------ ENTRIES ------

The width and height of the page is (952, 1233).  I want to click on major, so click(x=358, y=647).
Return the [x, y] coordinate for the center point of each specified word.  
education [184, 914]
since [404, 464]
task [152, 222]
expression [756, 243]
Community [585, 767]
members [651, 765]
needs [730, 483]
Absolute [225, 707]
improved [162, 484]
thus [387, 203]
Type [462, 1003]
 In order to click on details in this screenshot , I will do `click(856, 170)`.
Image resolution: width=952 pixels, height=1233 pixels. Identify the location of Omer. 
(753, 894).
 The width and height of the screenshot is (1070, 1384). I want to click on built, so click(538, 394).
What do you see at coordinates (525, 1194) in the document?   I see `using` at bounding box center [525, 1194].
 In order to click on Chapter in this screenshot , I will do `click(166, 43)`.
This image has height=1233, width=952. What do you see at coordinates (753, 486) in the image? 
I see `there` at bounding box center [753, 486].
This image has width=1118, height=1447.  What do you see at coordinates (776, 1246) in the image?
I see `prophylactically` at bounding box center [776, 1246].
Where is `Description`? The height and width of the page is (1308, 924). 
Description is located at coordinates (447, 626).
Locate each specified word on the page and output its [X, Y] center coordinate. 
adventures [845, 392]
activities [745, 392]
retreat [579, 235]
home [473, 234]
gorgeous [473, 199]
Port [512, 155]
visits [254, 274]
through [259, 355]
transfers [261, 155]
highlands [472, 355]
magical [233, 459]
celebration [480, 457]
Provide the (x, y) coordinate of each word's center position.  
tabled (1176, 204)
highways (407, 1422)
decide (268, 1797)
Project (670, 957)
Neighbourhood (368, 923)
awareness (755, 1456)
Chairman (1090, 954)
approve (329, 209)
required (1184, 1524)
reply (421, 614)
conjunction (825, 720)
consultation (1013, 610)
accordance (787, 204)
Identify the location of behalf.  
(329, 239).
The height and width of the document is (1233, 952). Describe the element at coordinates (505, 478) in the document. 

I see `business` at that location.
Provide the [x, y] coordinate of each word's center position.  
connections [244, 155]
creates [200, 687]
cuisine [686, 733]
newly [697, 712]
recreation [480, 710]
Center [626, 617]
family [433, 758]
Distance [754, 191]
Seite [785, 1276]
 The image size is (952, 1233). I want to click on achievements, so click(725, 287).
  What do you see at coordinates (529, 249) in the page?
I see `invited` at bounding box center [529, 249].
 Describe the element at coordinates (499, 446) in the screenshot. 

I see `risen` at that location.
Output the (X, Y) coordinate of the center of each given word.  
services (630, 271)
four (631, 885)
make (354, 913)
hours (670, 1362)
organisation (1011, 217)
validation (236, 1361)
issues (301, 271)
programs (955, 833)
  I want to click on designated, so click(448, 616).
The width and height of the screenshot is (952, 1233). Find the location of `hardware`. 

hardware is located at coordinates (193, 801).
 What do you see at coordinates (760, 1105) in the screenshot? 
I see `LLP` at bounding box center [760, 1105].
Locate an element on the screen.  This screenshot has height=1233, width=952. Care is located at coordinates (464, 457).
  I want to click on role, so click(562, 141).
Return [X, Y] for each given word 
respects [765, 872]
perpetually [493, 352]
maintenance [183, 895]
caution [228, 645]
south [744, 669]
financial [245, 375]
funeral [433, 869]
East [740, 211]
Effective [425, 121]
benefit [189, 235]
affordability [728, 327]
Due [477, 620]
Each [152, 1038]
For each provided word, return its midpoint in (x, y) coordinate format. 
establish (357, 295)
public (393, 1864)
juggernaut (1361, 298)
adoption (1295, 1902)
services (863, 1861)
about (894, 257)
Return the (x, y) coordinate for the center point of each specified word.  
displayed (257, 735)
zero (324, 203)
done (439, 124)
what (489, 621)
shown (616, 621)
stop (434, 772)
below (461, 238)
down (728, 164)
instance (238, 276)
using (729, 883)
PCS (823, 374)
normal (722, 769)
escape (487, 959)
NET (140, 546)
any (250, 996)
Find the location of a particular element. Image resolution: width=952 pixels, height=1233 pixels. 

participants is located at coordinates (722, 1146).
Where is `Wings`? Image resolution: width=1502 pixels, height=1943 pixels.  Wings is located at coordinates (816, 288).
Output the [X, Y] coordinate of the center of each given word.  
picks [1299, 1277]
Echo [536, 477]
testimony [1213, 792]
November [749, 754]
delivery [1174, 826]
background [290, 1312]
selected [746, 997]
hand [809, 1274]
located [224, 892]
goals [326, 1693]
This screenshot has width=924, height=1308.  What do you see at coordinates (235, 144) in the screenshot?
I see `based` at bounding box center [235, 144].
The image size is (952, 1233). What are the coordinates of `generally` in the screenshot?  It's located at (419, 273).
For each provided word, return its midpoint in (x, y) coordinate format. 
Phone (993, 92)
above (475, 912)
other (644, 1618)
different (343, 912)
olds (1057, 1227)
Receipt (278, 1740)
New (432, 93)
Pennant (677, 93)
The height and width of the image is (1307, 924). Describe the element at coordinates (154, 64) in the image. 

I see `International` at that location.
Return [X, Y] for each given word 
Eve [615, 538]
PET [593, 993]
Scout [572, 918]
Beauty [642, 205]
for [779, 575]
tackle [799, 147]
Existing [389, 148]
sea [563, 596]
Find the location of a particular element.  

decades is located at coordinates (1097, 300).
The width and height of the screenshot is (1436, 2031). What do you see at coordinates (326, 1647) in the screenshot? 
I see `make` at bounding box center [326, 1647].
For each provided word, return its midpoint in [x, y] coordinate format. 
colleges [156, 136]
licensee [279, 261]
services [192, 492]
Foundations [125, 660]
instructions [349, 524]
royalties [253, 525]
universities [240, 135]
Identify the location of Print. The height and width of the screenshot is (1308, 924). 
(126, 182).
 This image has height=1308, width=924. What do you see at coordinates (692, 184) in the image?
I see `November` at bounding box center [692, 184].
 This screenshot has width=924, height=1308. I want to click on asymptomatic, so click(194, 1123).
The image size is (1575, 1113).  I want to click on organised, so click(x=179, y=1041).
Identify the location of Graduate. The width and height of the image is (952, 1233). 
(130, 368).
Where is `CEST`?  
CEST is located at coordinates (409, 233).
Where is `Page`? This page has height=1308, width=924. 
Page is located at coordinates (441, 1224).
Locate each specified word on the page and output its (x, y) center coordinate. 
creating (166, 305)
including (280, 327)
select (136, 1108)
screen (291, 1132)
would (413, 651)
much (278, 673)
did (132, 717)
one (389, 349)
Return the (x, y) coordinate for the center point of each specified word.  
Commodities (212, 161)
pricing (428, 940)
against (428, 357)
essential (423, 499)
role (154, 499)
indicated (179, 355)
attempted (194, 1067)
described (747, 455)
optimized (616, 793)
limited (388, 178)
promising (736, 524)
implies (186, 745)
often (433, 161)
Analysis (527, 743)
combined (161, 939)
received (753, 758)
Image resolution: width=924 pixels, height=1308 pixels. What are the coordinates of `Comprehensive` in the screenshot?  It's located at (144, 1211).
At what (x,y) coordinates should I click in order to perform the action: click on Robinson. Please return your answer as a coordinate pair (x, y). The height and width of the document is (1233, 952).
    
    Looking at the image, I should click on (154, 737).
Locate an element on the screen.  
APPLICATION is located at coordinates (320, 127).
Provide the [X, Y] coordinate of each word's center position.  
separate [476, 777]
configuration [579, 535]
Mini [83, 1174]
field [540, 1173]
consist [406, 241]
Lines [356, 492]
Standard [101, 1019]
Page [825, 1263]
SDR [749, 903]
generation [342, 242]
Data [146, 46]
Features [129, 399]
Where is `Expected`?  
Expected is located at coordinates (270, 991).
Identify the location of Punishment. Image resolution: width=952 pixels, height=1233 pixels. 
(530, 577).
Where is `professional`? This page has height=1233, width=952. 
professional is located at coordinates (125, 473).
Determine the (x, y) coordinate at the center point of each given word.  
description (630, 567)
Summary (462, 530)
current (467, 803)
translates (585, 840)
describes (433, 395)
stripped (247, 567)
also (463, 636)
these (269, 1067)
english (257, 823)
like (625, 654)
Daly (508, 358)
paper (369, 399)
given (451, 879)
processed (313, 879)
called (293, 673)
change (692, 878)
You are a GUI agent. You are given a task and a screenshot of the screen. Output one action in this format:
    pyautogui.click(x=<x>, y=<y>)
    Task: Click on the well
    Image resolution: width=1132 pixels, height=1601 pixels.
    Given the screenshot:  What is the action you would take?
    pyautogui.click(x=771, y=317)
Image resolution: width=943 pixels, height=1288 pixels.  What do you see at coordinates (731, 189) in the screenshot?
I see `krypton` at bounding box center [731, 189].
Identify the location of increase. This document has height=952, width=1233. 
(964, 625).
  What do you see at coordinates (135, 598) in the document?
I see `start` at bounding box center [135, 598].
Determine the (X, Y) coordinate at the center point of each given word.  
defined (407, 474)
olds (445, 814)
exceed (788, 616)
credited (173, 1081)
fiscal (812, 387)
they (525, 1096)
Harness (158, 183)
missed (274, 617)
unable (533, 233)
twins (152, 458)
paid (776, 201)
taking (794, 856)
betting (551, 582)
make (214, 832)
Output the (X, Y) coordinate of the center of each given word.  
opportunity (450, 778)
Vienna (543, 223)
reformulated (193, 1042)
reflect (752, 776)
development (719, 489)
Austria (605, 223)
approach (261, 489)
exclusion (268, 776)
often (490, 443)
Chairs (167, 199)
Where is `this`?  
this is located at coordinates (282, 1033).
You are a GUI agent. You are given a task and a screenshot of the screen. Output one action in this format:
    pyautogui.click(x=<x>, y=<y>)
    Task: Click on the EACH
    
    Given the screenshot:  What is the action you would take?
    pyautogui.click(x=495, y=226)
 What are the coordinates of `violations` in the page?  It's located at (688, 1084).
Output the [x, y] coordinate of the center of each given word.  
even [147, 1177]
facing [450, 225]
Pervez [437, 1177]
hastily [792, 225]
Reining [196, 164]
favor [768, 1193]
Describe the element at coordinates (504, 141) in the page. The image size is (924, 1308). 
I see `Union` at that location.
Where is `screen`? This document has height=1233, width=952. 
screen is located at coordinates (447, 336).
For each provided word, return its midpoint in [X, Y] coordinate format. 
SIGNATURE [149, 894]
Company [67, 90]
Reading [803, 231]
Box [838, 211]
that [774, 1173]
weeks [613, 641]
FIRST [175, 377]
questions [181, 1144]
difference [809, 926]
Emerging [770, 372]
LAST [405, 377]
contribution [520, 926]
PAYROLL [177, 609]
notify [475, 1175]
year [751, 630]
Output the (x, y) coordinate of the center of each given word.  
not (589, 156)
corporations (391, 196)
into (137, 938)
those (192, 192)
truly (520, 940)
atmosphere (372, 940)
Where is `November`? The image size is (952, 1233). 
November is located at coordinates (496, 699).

------

SHORT TASK: Copy out the records again verbatim, from the line containing "Neighbourhood (368, 923)" through the line containing "I want to click on designated, so", including both of those lines.

WRITTEN SOLUTION:
Neighbourhood (368, 923)
awareness (755, 1456)
Chairman (1090, 954)
approve (329, 209)
required (1184, 1524)
reply (421, 614)
conjunction (825, 720)
consultation (1013, 610)
accordance (787, 204)
Identify the location of behalf.  
(329, 239).
The height and width of the document is (1233, 952). Describe the element at coordinates (505, 478) in the document. 

I see `business` at that location.
Provide the [x, y] coordinate of each word's center position.  
connections [244, 155]
creates [200, 687]
cuisine [686, 733]
newly [697, 712]
recreation [480, 710]
Center [626, 617]
family [433, 758]
Distance [754, 191]
Seite [785, 1276]
 The image size is (952, 1233). I want to click on achievements, so click(725, 287).
  What do you see at coordinates (529, 249) in the page?
I see `invited` at bounding box center [529, 249].
 Describe the element at coordinates (499, 446) in the screenshot. 

I see `risen` at that location.
Output the (X, Y) coordinate of the center of each given word.  
services (630, 271)
four (631, 885)
make (354, 913)
hours (670, 1362)
organisation (1011, 217)
validation (236, 1361)
issues (301, 271)
programs (955, 833)
  I want to click on designated, so click(448, 616).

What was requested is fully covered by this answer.